WHAT YOU ARE ASKED TO DO: Every entry below must appear again, exactly as written.

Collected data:
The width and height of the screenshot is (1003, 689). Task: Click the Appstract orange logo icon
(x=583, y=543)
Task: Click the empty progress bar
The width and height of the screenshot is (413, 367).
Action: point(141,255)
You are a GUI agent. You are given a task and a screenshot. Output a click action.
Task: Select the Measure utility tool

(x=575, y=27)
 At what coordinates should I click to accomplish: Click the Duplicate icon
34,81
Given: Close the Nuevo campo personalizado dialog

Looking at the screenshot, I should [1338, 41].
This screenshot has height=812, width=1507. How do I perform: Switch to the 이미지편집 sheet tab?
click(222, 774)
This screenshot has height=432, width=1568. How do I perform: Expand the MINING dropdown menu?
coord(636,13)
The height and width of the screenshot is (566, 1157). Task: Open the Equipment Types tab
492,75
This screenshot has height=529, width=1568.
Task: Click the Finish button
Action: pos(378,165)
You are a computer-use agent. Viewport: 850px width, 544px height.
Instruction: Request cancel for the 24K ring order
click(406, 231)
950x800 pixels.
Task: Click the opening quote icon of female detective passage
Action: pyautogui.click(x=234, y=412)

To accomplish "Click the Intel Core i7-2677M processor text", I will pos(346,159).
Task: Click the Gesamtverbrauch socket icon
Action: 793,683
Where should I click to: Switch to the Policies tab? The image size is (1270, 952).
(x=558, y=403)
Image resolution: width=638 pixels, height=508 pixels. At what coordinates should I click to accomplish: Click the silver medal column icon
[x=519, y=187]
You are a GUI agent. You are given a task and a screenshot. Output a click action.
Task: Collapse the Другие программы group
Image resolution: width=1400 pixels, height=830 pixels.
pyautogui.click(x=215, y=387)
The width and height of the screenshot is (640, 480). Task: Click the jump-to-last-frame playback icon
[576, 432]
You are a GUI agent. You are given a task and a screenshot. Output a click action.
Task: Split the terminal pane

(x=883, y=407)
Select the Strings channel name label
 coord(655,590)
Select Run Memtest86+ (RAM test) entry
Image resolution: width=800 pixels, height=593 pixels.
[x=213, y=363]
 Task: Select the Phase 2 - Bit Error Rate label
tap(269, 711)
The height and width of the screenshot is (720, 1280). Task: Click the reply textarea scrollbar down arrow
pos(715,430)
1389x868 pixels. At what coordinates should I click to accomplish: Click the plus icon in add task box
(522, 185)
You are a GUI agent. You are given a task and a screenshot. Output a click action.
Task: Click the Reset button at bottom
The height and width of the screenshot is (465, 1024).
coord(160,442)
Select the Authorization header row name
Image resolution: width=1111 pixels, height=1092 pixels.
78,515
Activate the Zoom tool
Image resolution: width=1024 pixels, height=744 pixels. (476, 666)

WRITTEN SOLUTION:
The width and height of the screenshot is (1003, 689). Task: Click the Appstract orange logo icon
(x=583, y=543)
Task: Click the empty progress bar
The width and height of the screenshot is (413, 367).
Action: point(141,255)
You are a GUI agent. You are given a task and a screenshot. Output a click action.
Task: Select the Measure utility tool

(x=575, y=27)
 At what coordinates should I click to accomplish: Click the Duplicate icon
34,81
Given: Close the Nuevo campo personalizado dialog

Looking at the screenshot, I should [1338, 41].
This screenshot has height=812, width=1507. How do I perform: Switch to the 이미지편집 sheet tab?
click(222, 774)
This screenshot has height=432, width=1568. How do I perform: Expand the MINING dropdown menu?
coord(636,13)
The height and width of the screenshot is (566, 1157). Task: Open the Equipment Types tab
492,75
This screenshot has height=529, width=1568.
Task: Click the Finish button
Action: pos(378,165)
You are a computer-use agent. Viewport: 850px width, 544px height.
Instruction: Request cancel for the 24K ring order
click(406, 231)
950x800 pixels.
Task: Click the opening quote icon of female detective passage
Action: pyautogui.click(x=234, y=412)

To accomplish "Click the Intel Core i7-2677M processor text", I will pos(346,159).
Task: Click the Gesamtverbrauch socket icon
Action: 793,683
Where should I click to: Switch to the Policies tab? The image size is (1270, 952).
(x=558, y=403)
Image resolution: width=638 pixels, height=508 pixels. At what coordinates should I click to accomplish: Click the silver medal column icon
[x=519, y=187]
You are a GUI agent. You are given a task and a screenshot. Output a click action.
Task: Collapse the Другие программы group
Image resolution: width=1400 pixels, height=830 pixels.
pyautogui.click(x=215, y=387)
The width and height of the screenshot is (640, 480). Task: Click the jump-to-last-frame playback icon
[576, 432]
You are a GUI agent. You are given a task and a screenshot. Output a click action.
Task: Split the terminal pane

(x=883, y=407)
Select the Strings channel name label
 coord(655,590)
Select Run Memtest86+ (RAM test) entry
Image resolution: width=800 pixels, height=593 pixels.
[x=213, y=363]
 Task: Select the Phase 2 - Bit Error Rate label
tap(269, 711)
The height and width of the screenshot is (720, 1280). Task: Click the reply textarea scrollbar down arrow
pos(715,430)
1389x868 pixels. At what coordinates should I click to accomplish: Click the plus icon in add task box
(522, 185)
You are a GUI agent. You are given a task and a screenshot. Output a click action.
Task: Click the Reset button at bottom
The height and width of the screenshot is (465, 1024).
coord(160,442)
Select the Authorization header row name
Image resolution: width=1111 pixels, height=1092 pixels.
78,515
Activate the Zoom tool
Image resolution: width=1024 pixels, height=744 pixels. (476, 666)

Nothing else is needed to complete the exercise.